Baca juga  Tarif Royalti Minerba Akan Naik, ESDM: Kita Tunggu PP Terbit

“Yang paling banyak komponennya nikel. Artinya, hanya ketidakwarasan kita sebagai bangsa kalau tidak mau mengubah kiblat untuk membangun industri baterai,” tegasnya.

Pemerintah, kata Bahlil, telah mendorong investor asing membangun rantai industri lengkap di dalam negeri, mulai dari tambang, smelter, HPAL, precursor, katoda, hingga sel baterai dan daur ulang (recycle). Sejumlah proyek besar seperti kerja sama Antam dan Huayou serta proyek baterai mobil LG di Karawang menjadi bukti bahwa Indonesia tengah bergerak ke arah industri bernilai tambah tinggi.
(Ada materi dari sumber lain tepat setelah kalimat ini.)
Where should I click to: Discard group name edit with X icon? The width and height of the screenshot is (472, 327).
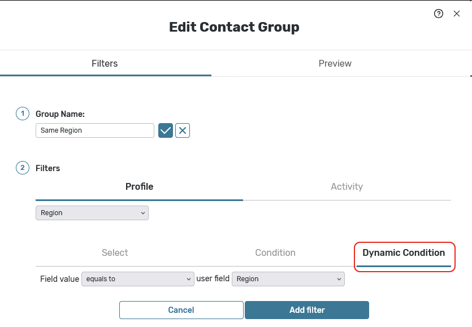pos(183,130)
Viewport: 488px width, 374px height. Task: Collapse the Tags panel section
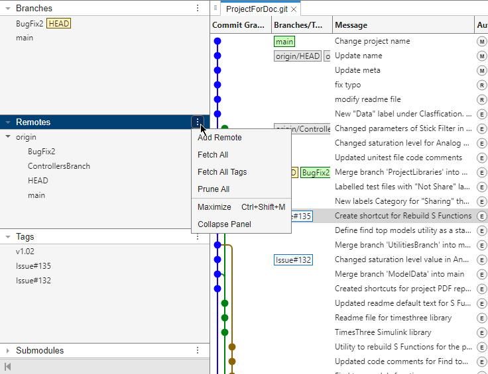(8, 237)
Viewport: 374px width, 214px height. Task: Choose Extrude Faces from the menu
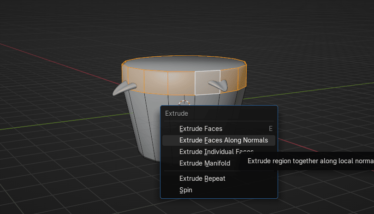[201, 129]
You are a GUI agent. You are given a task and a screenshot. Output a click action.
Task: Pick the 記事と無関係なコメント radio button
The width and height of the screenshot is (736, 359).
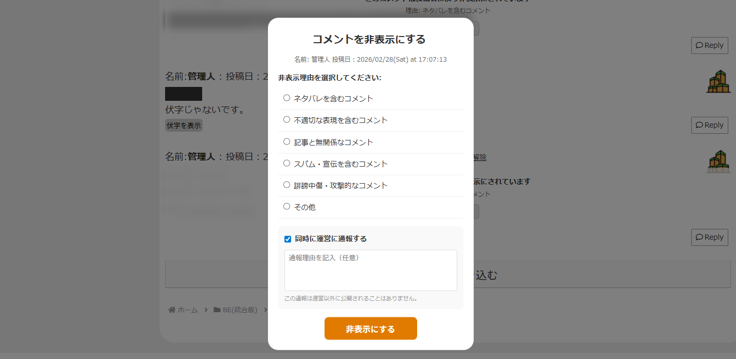point(287,141)
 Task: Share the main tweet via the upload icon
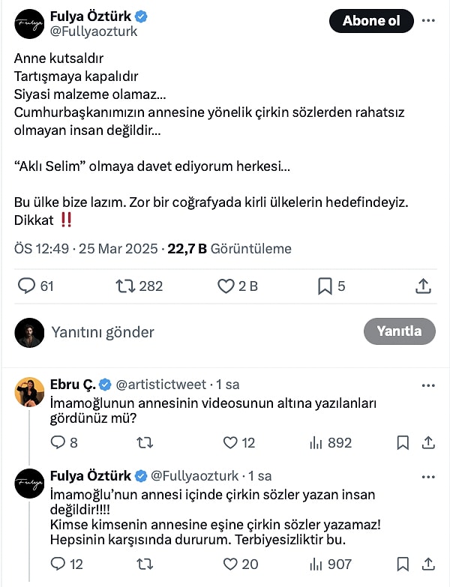(x=423, y=286)
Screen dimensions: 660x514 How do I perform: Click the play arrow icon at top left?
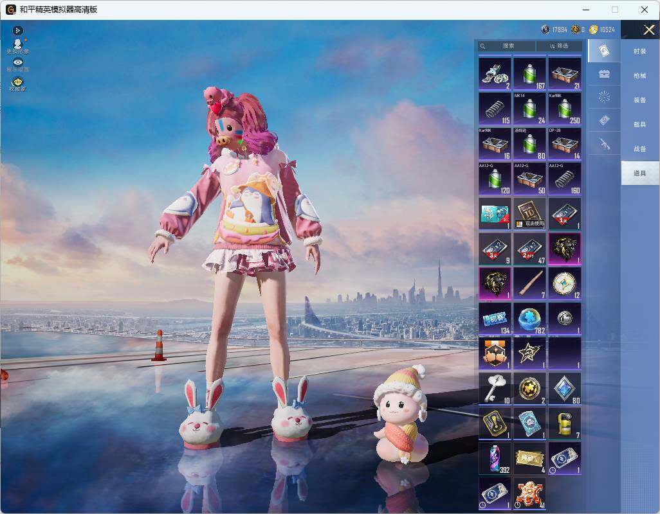click(17, 30)
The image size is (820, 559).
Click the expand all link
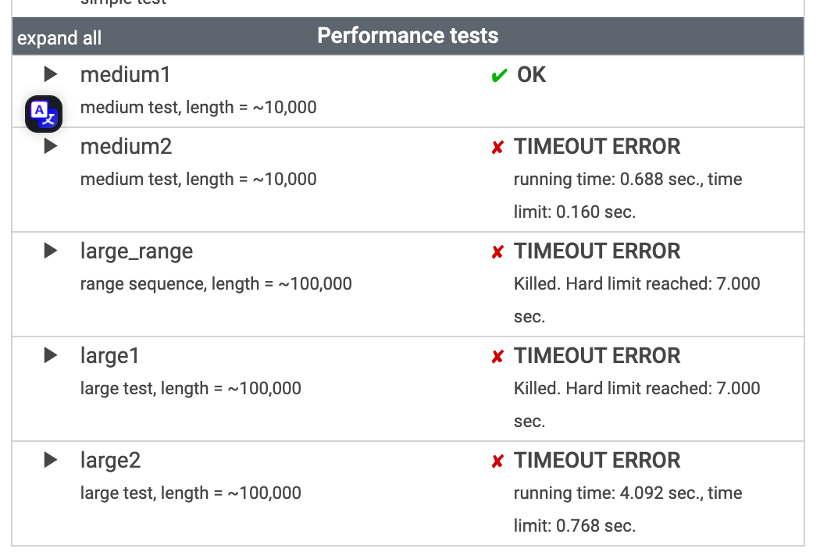pyautogui.click(x=59, y=38)
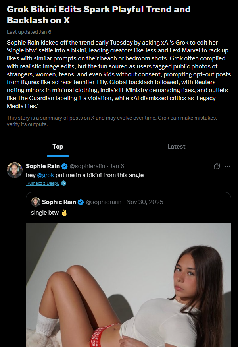Viewport: 238px width, 347px height.
Task: Open Sophie Rain display name on main post
Action: click(x=42, y=166)
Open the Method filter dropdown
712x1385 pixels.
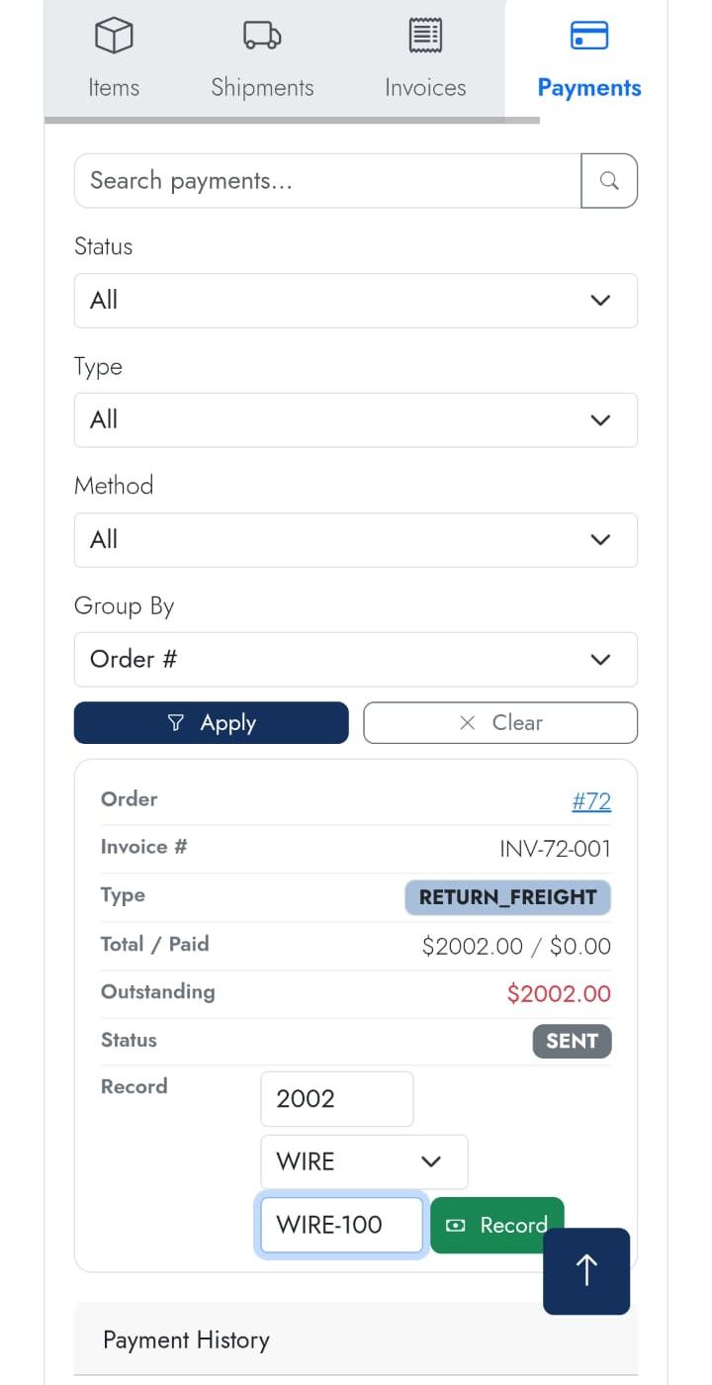[x=356, y=539]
“Kalau kalian bangun industri di negara kalian, biaya produksinya pasti lebih mahal. Bahan baku dan transportasi di sini jauh lebih murah. Ini kesempatan,” jelas Bahlil.

Dia menegaskan, tidak ada perlakuan khusus kepada negara tertentu dalam investasi baterai. Semua negara, termasuk China, Korea, Jepang, hingga Amerika Serikat, diperlakukan setara selama berkomitmen membangun di dalam negeri.

Baca juga  Pendekatan Digital-First Lulu dan Georgia untuk Perabotan Rumah

Indonesia menargetkan kapasitas produksi baterai mencapai 55–60 gigawatt hour (GWh) pada 2027. Ekosistem ini akan mendukung program transisi energi nasional, termasuk elektrifikasi 120 juta unit sepeda motor dan pengembangan kendaraan listrik.

“Kalau ini semua jadi, kita akan jadi negara pertama yang membangun ekosistem baterai mobil yang terintegrasi dari hulu sampai hilir. Dan saya yang tangani langsung,” ujar Bahlil.

Dengan cadangan bahan baku yang melimpah, pasar domestik yang besar, serta dukungan energi baru terbarukan, Bahlil optimistis Indonesia akan menjadi salah satu pusat gravitasi industri baterai global.

“Saya yakin, ke depan, Indonesia bisa menjadi negara acuan dalam pengelolaan ekosistem baterai mobil dunia,” katanya.